(Records for locating words and elements)
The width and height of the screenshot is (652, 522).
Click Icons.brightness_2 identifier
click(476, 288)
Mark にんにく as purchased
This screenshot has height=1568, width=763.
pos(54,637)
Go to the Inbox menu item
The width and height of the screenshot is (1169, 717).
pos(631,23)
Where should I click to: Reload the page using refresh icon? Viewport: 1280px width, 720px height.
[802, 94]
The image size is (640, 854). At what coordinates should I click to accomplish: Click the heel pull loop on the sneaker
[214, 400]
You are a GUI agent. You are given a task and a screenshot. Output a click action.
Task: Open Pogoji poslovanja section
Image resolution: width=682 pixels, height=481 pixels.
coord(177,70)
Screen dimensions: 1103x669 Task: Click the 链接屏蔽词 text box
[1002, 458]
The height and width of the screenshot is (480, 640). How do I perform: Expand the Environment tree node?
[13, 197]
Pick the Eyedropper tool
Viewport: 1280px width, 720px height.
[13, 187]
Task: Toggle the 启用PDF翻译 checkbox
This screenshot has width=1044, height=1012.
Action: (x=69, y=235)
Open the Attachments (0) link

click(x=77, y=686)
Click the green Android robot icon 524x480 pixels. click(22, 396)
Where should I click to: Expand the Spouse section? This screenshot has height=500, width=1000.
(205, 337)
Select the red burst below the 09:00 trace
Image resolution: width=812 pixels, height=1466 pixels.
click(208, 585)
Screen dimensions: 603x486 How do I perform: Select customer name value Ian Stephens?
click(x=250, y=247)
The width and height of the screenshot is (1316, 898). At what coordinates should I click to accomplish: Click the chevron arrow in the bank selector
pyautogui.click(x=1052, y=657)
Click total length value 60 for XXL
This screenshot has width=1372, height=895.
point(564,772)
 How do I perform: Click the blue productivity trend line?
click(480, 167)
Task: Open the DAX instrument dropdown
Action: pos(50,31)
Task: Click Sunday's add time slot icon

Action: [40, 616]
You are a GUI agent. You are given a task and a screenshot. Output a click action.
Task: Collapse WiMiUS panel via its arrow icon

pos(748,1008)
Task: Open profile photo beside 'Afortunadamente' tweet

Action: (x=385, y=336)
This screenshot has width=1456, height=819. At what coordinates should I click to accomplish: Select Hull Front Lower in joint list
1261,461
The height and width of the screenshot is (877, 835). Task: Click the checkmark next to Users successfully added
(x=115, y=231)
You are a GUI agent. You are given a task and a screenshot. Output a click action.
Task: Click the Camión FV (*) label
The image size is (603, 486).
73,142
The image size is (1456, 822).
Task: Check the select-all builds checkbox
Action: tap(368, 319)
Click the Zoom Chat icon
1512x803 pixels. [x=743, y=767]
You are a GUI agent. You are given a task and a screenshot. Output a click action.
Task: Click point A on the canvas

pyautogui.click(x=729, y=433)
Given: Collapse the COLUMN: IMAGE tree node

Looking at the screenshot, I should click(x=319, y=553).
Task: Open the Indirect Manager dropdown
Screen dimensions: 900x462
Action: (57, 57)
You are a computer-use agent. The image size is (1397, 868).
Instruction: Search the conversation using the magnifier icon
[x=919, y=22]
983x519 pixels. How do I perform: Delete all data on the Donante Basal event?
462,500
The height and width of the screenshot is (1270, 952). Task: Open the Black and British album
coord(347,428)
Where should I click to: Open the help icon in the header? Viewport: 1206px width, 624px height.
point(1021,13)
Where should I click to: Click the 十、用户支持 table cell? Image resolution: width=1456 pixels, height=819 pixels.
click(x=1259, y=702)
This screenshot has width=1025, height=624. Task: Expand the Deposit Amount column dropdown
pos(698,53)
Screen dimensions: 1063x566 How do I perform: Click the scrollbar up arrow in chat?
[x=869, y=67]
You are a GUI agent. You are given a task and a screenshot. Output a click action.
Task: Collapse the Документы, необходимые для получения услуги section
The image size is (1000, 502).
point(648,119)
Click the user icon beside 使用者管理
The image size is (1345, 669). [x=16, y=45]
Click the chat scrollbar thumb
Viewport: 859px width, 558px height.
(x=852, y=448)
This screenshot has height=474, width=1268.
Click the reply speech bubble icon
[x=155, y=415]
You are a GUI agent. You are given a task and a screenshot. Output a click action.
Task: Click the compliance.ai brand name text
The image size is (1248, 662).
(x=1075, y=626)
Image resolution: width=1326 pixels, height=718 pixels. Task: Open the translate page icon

**Given request**
Turn the lines above into a Markdown table with the columns "No." and "Line". Number each row and skip any blank lines.

**Result of this exercise**
| No. | Line |
|---|---|
| 1 | The width and height of the screenshot is (652, 522). |
| 2 | Click Icons.brightness_2 identifier |
| 3 | click(476, 288) |
| 4 | Mark にんにく as purchased |
| 5 | This screenshot has height=1568, width=763. |
| 6 | pos(54,637) |
| 7 | Go to the Inbox menu item |
| 8 | The width and height of the screenshot is (1169, 717). |
| 9 | pos(631,23) |
| 10 | Where should I click to: Reload the page using refresh icon? Viewport: 1280px width, 720px height. |
| 11 | [802, 94] |
| 12 | The image size is (640, 854). At what coordinates should I click to accomplish: Click the heel pull loop on the sneaker |
| 13 | [214, 400] |
| 14 | You are a GUI agent. You are given a task and a screenshot. Output a click action. |
| 15 | Task: Open Pogoji poslovanja section |
| 16 | Image resolution: width=682 pixels, height=481 pixels. |
| 17 | coord(177,70) |
| 18 | Screen dimensions: 1103x669 Task: Click the 链接屏蔽词 text box |
| 19 | [1002, 458] |
| 20 | The height and width of the screenshot is (480, 640). How do I perform: Expand the Environment tree node? |
| 21 | [13, 197] |
| 22 | Pick the Eyedropper tool |
| 23 | Viewport: 1280px width, 720px height. |
| 24 | [13, 187] |
| 25 | Task: Toggle the 启用PDF翻译 checkbox |
| 26 | This screenshot has width=1044, height=1012. |
| 27 | Action: (x=69, y=235) |
| 28 | Open the Attachments (0) link |
| 29 | click(x=77, y=686) |
| 30 | Click the green Android robot icon 524x480 pixels. click(22, 396) |
| 31 | Where should I click to: Expand the Spouse section? This screenshot has height=500, width=1000. |
| 32 | (205, 337) |
| 33 | Select the red burst below the 09:00 trace |
| 34 | Image resolution: width=812 pixels, height=1466 pixels. |
| 35 | click(208, 585) |
| 36 | Screen dimensions: 603x486 How do I perform: Select customer name value Ian Stephens? |
| 37 | click(x=250, y=247) |
| 38 | The width and height of the screenshot is (1316, 898). At what coordinates should I click to accomplish: Click the chevron arrow in the bank selector |
| 39 | pyautogui.click(x=1052, y=657) |
| 40 | Click total length value 60 for XXL |
| 41 | This screenshot has width=1372, height=895. |
| 42 | point(564,772) |
| 43 |  How do I perform: Click the blue productivity trend line? |
| 44 | click(480, 167) |
| 45 | Task: Open the DAX instrument dropdown |
| 46 | Action: pos(50,31) |
| 47 | Task: Click Sunday's add time slot icon |
| 48 | Action: [40, 616] |
| 49 | You are a GUI agent. You are given a task and a screenshot. Output a click action. |
| 50 | Task: Collapse WiMiUS panel via its arrow icon |
| 51 | pos(748,1008) |
| 52 | Task: Open profile photo beside 'Afortunadamente' tweet |
| 53 | Action: (x=385, y=336) |
| 54 | This screenshot has width=1456, height=819. At what coordinates should I click to accomplish: Select Hull Front Lower in joint list |
| 55 | 1261,461 |
| 56 | The height and width of the screenshot is (877, 835). Task: Click the checkmark next to Users successfully added |
| 57 | (x=115, y=231) |
| 58 | You are a GUI agent. You are given a task and a screenshot. Output a click action. |
| 59 | Task: Click the Camión FV (*) label |
| 60 | The image size is (603, 486). |
| 61 | 73,142 |
| 62 | The image size is (1456, 822). |
| 63 | Task: Check the select-all builds checkbox |
| 64 | Action: tap(368, 319) |
| 65 | Click the Zoom Chat icon |
| 66 | 1512x803 pixels. [x=743, y=767] |
| 67 | You are a GUI agent. You are given a task and a screenshot. Output a click action. |
| 68 | Task: Click point A on the canvas |
| 69 | pyautogui.click(x=729, y=433) |
| 70 | Given: Collapse the COLUMN: IMAGE tree node |
| 71 | Looking at the screenshot, I should click(x=319, y=553). |
| 72 | Task: Open the Indirect Manager dropdown |
| 73 | Screen dimensions: 900x462 |
| 74 | Action: (57, 57) |
| 75 | You are a computer-use agent. The image size is (1397, 868). |
| 76 | Instruction: Search the conversation using the magnifier icon |
| 77 | [x=919, y=22] |
| 78 | 983x519 pixels. How do I perform: Delete all data on the Donante Basal event? |
| 79 | 462,500 |
| 80 | The height and width of the screenshot is (1270, 952). Task: Open the Black and British album |
| 81 | coord(347,428) |
| 82 | Where should I click to: Open the help icon in the header? Viewport: 1206px width, 624px height. |
| 83 | point(1021,13) |
| 84 | Where should I click to: Click the 十、用户支持 table cell? Image resolution: width=1456 pixels, height=819 pixels. |
| 85 | click(x=1259, y=702) |
| 86 | This screenshot has width=1025, height=624. Task: Expand the Deposit Amount column dropdown |
| 87 | pos(698,53) |
| 88 | Screen dimensions: 1063x566 How do I perform: Click the scrollbar up arrow in chat? |
| 89 | [x=869, y=67] |
| 90 | You are a GUI agent. You are given a task and a screenshot. Output a click action. |
| 91 | Task: Collapse the Документы, необходимые для получения услуги section |
| 92 | The image size is (1000, 502). |
| 93 | point(648,119) |
| 94 | Click the user icon beside 使用者管理 |
| 95 | The image size is (1345, 669). [x=16, y=45] |
| 96 | Click the chat scrollbar thumb |
| 97 | Viewport: 859px width, 558px height. |
| 98 | (x=852, y=448) |
| 99 | This screenshot has height=474, width=1268. |
| 100 | Click the reply speech bubble icon |
| 101 | [x=155, y=415] |
| 102 | You are a GUI agent. You are given a task and a screenshot. Output a click action. |
| 103 | Task: Click the compliance.ai brand name text |
| 104 | The image size is (1248, 662). |
| 105 | (x=1075, y=626) |
| 106 | Image resolution: width=1326 pixels, height=718 pixels. Task: Open the translate page icon |